Keziah Jones, c’est la classe. Chapeau classique incliné, lunettes de soleil, jeans slim et pull aux couleurs chaudes. Sa présence intimide mais sa chaleur vocale détend rapidement l’atmosphère. Ouvert à la conversation, il se livre volontiers aux questions, répondant avec une précision rigoureuse, prenant le temps de bien réfléchir avant de répondre. “Being a live musician is what it’s all about”, dit-il d’emblée. “Tu as une réaction naturelle du public quand t’es en live; c’est ce que j’aime. C’est pour cela que je suis à ce festival.”
Très attendu et acclamé lors de sa prestation au Sakifo, avec un groove qui tue, le chanteur est connu pour sa musique très dansante, mélangeant plusieurs styles.

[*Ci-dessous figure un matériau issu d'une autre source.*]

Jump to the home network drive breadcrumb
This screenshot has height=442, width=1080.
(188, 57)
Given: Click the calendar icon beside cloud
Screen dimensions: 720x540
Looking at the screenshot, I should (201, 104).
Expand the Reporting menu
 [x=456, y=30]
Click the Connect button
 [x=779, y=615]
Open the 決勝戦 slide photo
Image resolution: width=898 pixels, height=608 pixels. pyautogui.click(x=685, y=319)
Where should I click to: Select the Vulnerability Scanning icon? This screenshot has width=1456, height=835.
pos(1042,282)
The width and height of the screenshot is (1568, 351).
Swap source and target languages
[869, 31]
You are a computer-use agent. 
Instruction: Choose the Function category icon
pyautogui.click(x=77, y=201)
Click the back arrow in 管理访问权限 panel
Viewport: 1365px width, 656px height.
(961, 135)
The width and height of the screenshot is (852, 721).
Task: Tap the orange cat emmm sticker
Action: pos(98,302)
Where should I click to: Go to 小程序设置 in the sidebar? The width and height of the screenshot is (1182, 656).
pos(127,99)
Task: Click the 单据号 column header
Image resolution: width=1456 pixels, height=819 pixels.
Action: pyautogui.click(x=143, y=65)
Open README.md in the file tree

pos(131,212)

Il a d’ailleurs donné un nom spécifique à sa musique, le blufunk. “Le blufunk, c’est se réapproprier l’héritage africain. Les esclaves qui furent embarqués pour l’Amérique ont créé des musiques : le blues, le jazz, le gospel. Je les considère comme spécifiquement yoruba, de l’Afrique de l’Ouest. C’est de là que je viens. Dans ces musiques, j’entends la culture yoruba. Je peux l’entendre dans les percussions et dans les voix. Je me la réapproprie. C’est ce que je dois faire pour présenter la culture africaine dans la forme dans laquelle tout un chacun peut comprendre.”